In this struggle more and more members are turning towards us now. The British Columbia Party in the main supports us. The Ontario Party in the main supports us. The Manitoba Party supports us. The Maritimes Party supports us. Only the Quebec Party and to a certain extent the Alberta Party and a few individuals here and there supports the present leadership. So it is a struggle. We did not form a separate party because we thought of who controls the assets. If we form another party then they would control the assets.
But was this put forward to the mass membership?
K: Yes, that is what we proposed. But they didn’t [do it]. Remember, they didn’t pay for it. It was the Party members that did. They paid hundreds of thousands of dollars. But formally speaking, under the law, they’re in control of the Party. The Party’s central body, the apparatus and so on. They are using the paper, the Canadian Tribune to express their line of thinking but refusing to publish anything written by any of us.
So we are in that kind of situation. The problem for us is to combine the struggle against the wrong line with mass public activity, now that the economic crisis is upon us. People are concerned with the future. What do you propose? What do you do? You see that the ”others” have not said a thing about what should be done. It shows that they are bankrupt. I call it a bankrupt policy, a bankrupt leadership. The situation is that we are likely to win. Inevitably, whether we win or not win — and we will win — the Communist Party will be reformed.
We are talking about the possibility of getting out a paper, but the paper costs money. But if we have a paper, we can forward our point of view. The "others," all they do is tail behind the social democrats, they don’t have an independent voice; they don’t even have a clear view of the crisis so the paper is vital. We are getting out a bulletin, The Ontario Bulletin. Maybe we can talk about it later. It comes out quite irregularly. It is not possible financially but at least it tells of how the struggle is developing in the Party, and is a focus on the various committees that are responding to the inner Party struggle and are following the developments in the Soviet Union.
These developments are taking place in the background of a new international situation with US imperialism, the only superpower in the world. Bush says that they have won the Cold War. But what have they won? The capitalist world is in a recession. The contradictions within the imperialistic camp are growing. Bush as you see is being increasingly pressured by the right wing capitalists to follow a more isolationist and protectionist course from what we have seen till now. Japanese and the German monopoly capitalists are trying to make headway in the situation and trying to strengthen their own positions at the expense of their competitors in taking advantage of the weakening position of socialism to advance their own interests.

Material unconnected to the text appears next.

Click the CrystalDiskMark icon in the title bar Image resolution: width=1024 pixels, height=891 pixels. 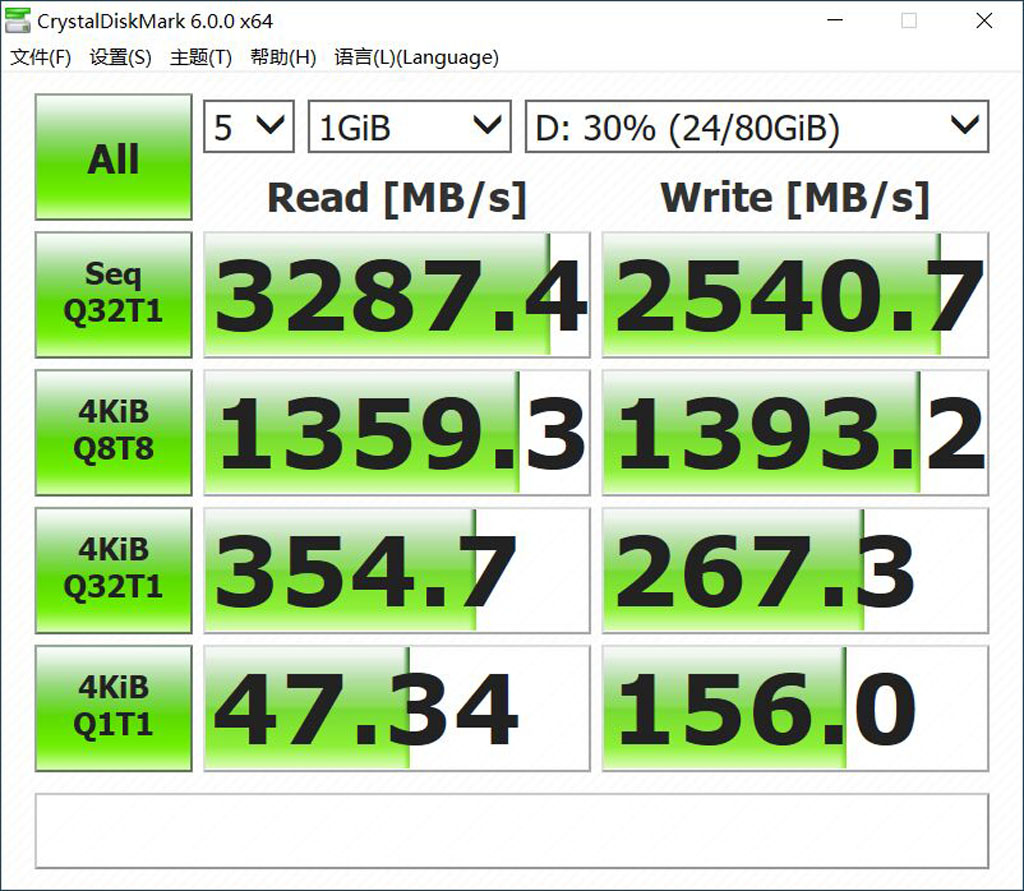click(18, 20)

Is there another perspective of socialism in the Soviet Union? Is socialism finished in the Soviet Union? I don’t think it is finished. The Party obviously made some serious mistakes and thus fortified the position of Gorbachev and his [group]. He eliminated the vanguard role of the Communist Party. He eliminated the idea which Lenin introduced that Socialism must be defended for the defense of Socialism. He gave up the struggle for Socialism.

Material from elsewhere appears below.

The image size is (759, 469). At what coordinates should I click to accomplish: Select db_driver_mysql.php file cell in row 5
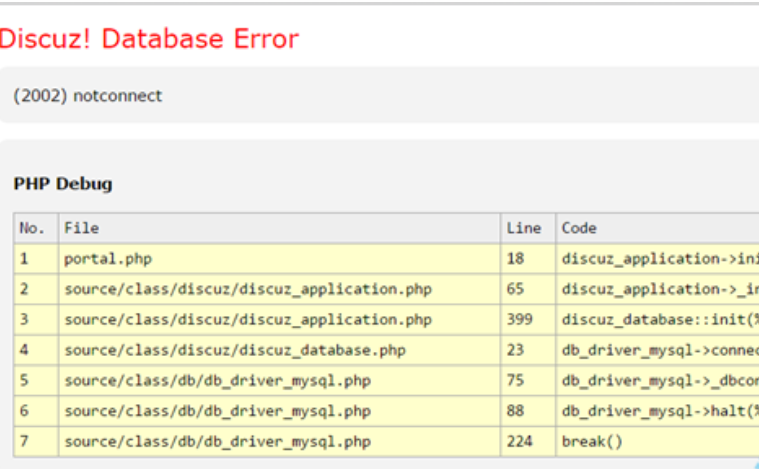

It is a struggle between two currents basically. The so-called “reactionaries,” the hard-liners, or the Marxists, on one side, and the so-called “progressives,” who are really the reactionaries or the counter-revolutionaries, on the other side. There is a struggle between the counter-revolution and the revolution in the Soviet Union, or what used to be the Soviet Union. It is not over yet but [it is] developing along these two main lines.
And together with this, there is the course of nationalism which was opened up by Gorbachev, and also by Yeltsin. The Commonwealth Republics of Independent States is a concession to nationalism. These forces threw Socialism overboard, threw internationalism overboard, and substituted nationalism for internationalism. It is a terrible tragedy, and a terrible mistake. I have confidence personally that sooner or later the people of the Soviet Union will get out of this situation. We can see from the demonstrations that are developing in different parts of the Commonwealth of Independent States that the struggle is mounting.
Instead of cooperating with the national democratic forces, with the Communist and Workers Parties, Gorbachev substituted cooperation with imperialism for cooperation with the people’s struggles. This accommodation to imperialism has undermined Socialism in the USSR.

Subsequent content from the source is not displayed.